Records follow. Print exactly the lines from the one that has "This screenshot has height=411, width=740." through the one that has "1568x359 pixels.", inclusive, and omit the pictures.

►

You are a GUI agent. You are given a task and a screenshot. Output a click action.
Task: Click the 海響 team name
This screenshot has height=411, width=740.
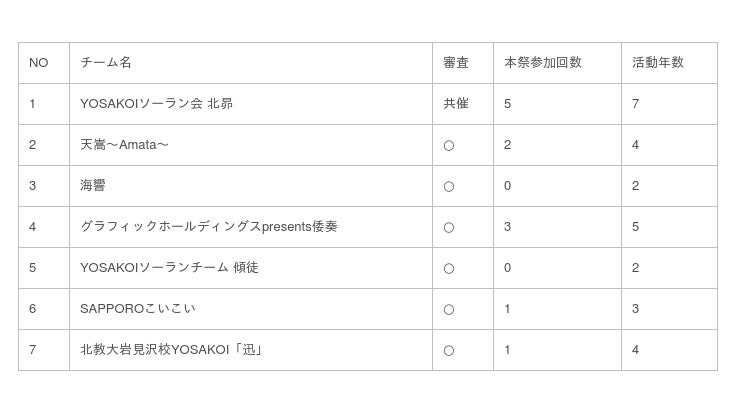click(x=93, y=186)
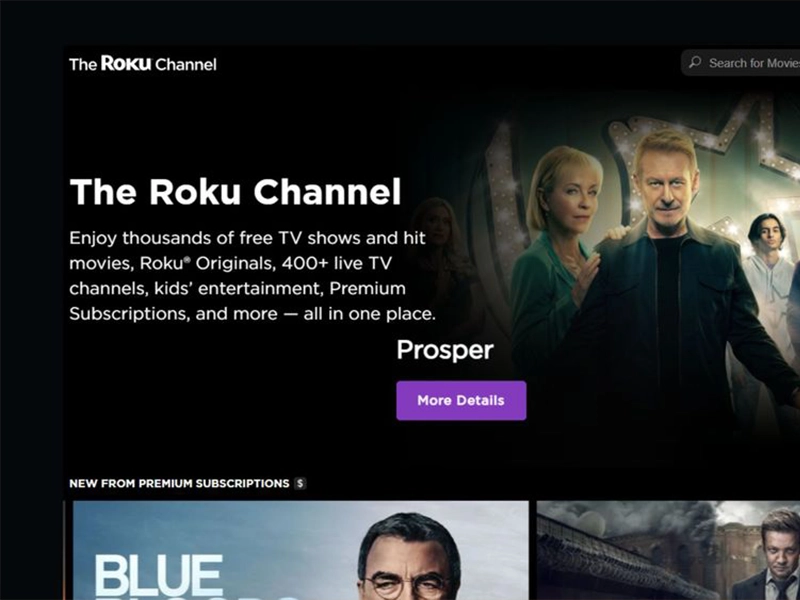
Task: Focus the Search for Movies field
Action: (x=741, y=63)
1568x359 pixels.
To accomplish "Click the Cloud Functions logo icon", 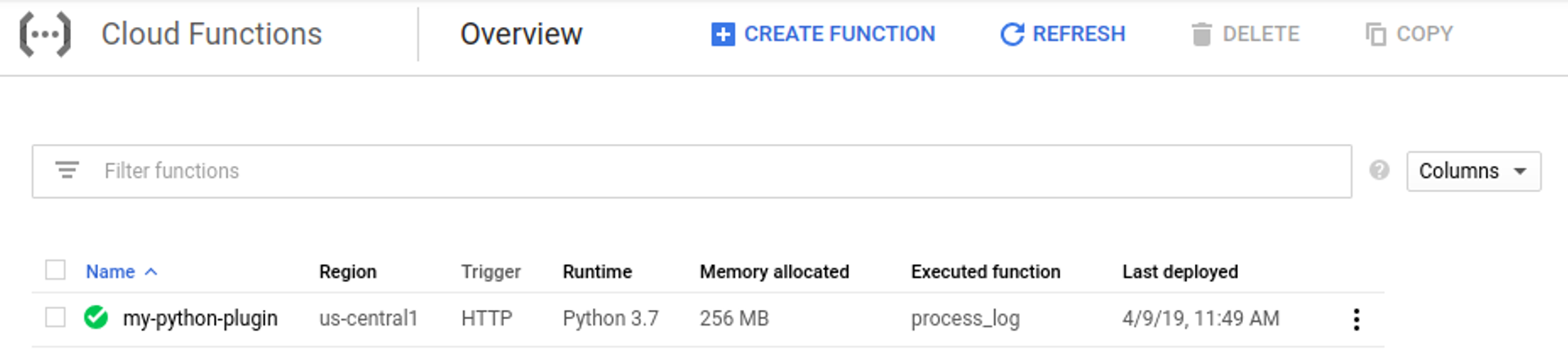I will (45, 34).
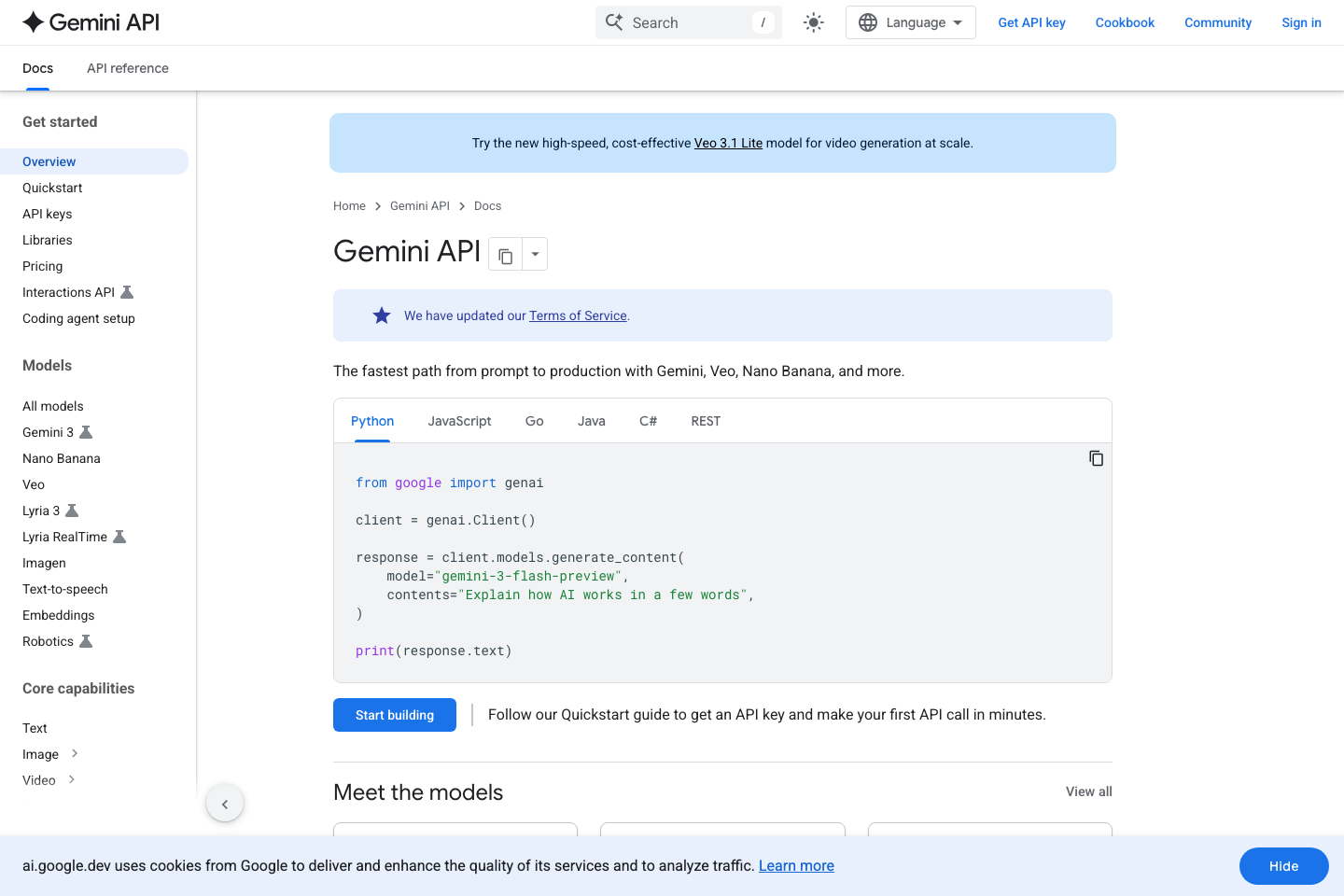Collapse the sidebar using the circular chevron
The image size is (1344, 896).
(x=224, y=803)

◄

* _WRITTEN REPLY_
This screenshot has height=411, width=740.
click(x=93, y=186)
Task: Focus the Search for Movies field
Action: (x=741, y=63)
1568x359 pixels.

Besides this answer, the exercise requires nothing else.